All that I am was imputed to Him;
Black were my shame and my guilt
Which were laid upon Him on Calvary's cross!
But precious His blood that was spilt.
Was ever a bargain so wondrous as this?
Matchless His love and His grace!
My guilt for His glory, my pain for His peace,
My night for the light of His face!
MAN'S REDEMPTION WAS NOW FINISHED.
Again, let us listen to the writer to the Hebrews: It was necessary, then, for the copies of the heavenly things to be purified with these sacrifices, but the heavenly things themselves with better sacrifices than these. For Christ did not enter a man-made sanctuary that was only a copy of the true one; he entered heaven itself, now to appear for us in God's presence. Nor did he enter heaven to offer himself again and again, the way the high priest enters the Most Holy Place every year with blood that is not his own. Then Christ would have had to suffer many times since the creation of the world. But now he has appeared once for all at the end of the ages to do away with sin by the sacrifice of himself. Just as man is destined to die once, and after that to face judgment, so Christ was sacrificed once to take away the sins of many people; and he will appear a second time, not to bear sin, but to bring salvation to those who are waiting for him. (Hebrews 9:23-28).
There is nothing now left for man to do but to enter into the results of Christ's finished work. But we try to add to the cross, don't we? Somehow we convince ourselves that the cross is not enough.
It is the cross + good works
It is the cross + going to church
It is the cross + giving money to the church
It is the cross + living a good life
It is the cross + reading the Bible and praying every day
It is the cross + helping someone who is in need
Friends, there is only one way to redemption. It is through the cross - period! Jesus told His disciples, I tell you the truth, the man who does not enter the sheep pen by the gate, but climbs in by some other way, is a thief and a robber. The man who enters by the gate is the shepherd of his sheep (John 10:1-2). Jesus went on to say that He was the door of the sheep (see verse 7). Peter later affirmed that fact with this statement: Salvation is found in no one else, for there is no other name under heaven given to men by which we must be saved (Acts 4:12).
Those thoughts caused Charles Spurgeon to write: Can you think what must have been the greatness of the atonement which was the substitution for all this agony which God would have cast upon us, if he had not poured it upon Christ? And can you grasp the thought of the greatness of your Savior's meditation when he paid your debt, and paid it all at once; so that there now remaineth not one farthing of debt owing from Christ's people to their God, except a debt of love. Christ did pay it all, so that man is set free from all punishment, through what Jesus hath done.
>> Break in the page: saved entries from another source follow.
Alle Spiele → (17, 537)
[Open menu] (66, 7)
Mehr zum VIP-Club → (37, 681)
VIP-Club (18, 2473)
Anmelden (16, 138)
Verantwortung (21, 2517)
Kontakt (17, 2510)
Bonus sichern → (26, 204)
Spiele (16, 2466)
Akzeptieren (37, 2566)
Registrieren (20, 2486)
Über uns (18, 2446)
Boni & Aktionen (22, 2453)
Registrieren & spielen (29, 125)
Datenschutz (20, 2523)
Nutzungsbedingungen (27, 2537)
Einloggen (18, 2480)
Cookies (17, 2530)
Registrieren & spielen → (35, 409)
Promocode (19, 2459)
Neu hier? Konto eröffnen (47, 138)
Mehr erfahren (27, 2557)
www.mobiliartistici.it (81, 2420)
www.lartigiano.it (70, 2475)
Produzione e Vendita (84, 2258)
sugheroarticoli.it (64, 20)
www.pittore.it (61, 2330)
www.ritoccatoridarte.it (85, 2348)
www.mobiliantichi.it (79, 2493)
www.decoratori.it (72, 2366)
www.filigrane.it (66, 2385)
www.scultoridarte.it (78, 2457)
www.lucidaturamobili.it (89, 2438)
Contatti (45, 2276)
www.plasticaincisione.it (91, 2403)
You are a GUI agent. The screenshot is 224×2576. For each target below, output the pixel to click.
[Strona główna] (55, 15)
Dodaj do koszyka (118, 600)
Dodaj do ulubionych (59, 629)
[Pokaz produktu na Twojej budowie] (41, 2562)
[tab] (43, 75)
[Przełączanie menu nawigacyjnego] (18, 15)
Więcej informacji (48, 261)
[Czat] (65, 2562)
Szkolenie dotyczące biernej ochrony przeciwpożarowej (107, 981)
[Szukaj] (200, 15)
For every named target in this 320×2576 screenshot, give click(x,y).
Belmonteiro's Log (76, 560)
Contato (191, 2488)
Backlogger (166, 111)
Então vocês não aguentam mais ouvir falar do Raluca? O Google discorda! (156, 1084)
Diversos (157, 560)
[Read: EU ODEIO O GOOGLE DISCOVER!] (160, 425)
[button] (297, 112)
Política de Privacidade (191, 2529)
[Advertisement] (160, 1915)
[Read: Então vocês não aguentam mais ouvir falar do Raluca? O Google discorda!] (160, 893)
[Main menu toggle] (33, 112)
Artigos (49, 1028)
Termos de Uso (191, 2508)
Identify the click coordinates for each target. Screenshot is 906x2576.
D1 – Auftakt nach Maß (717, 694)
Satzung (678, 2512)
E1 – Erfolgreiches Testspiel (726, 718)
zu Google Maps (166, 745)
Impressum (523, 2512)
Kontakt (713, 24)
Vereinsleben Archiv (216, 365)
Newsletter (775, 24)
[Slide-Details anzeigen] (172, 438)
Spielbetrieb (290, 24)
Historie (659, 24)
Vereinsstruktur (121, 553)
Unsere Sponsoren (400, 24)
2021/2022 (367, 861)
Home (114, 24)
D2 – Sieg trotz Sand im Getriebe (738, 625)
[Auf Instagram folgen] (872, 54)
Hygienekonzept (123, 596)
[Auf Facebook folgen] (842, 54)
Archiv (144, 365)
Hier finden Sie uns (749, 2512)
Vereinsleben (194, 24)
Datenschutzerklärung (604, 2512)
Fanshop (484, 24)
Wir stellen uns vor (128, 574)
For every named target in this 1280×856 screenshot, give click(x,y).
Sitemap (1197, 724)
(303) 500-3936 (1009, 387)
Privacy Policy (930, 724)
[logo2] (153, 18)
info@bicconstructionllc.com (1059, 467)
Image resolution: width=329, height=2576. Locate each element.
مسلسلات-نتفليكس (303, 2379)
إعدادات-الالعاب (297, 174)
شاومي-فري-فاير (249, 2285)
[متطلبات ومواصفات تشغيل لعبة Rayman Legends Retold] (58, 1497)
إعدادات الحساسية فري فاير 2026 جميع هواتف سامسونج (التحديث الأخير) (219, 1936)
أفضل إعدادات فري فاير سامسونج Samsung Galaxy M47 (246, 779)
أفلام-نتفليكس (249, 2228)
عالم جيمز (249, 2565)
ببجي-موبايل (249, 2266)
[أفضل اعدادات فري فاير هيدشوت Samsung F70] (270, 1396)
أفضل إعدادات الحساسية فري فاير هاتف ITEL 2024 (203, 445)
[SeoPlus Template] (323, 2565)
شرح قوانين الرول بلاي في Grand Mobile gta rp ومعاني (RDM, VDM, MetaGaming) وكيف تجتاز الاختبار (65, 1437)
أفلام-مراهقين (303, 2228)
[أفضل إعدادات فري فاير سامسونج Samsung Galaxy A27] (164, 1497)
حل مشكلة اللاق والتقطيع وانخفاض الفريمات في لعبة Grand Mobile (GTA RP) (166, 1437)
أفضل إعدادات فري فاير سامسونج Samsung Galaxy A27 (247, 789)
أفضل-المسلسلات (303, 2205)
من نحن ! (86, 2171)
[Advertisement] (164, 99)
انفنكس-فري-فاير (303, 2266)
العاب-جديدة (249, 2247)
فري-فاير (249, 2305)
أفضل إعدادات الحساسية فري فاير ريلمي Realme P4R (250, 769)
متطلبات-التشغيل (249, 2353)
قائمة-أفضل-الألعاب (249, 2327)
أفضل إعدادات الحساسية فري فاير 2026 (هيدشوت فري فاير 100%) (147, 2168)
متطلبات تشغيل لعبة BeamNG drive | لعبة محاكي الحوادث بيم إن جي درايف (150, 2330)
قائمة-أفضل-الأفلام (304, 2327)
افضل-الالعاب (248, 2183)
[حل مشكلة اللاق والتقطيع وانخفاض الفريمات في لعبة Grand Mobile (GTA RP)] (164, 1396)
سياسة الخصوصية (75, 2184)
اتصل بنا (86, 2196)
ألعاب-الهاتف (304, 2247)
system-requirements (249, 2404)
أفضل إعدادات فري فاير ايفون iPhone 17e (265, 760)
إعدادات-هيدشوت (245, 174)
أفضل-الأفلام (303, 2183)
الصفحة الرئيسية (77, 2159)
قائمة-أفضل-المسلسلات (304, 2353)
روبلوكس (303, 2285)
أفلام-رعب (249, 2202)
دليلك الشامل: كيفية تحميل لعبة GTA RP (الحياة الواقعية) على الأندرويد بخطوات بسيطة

Another "It Is Finished" - Revelation 16:17
This is the "It Is Finished" of judgment. This word signifies the final blow against the forces of evil, both of man and Satan. Men who would not have the Savior's "It is finished" on the cross, must now have the awful "It is finished" from God as their judge. There is nothing a person can do to escape the judgment of God if he refuses the Christ of Calvary.
Friends, each one of us must stand and hear the words, "It is finished." Some of you have already chosen to stand at the foot of the cross and have heard the Savior exclaim to you that the judgment for your sins is finished, that the price for your redemption is paid in full. Some of you, however, know of loved ones and friends who have decided to stand before the wrath of an angry God and hear the words of His judgment - "It is finished" - and then to be lost forever and cast into the lake of fire. We all the know that the choice is ours. How precious are those words - "It is finished" - echoed from the lips of a sacrificed Jesus upon a cross. How awful those same words from an angered Jesus upon a judgment bar.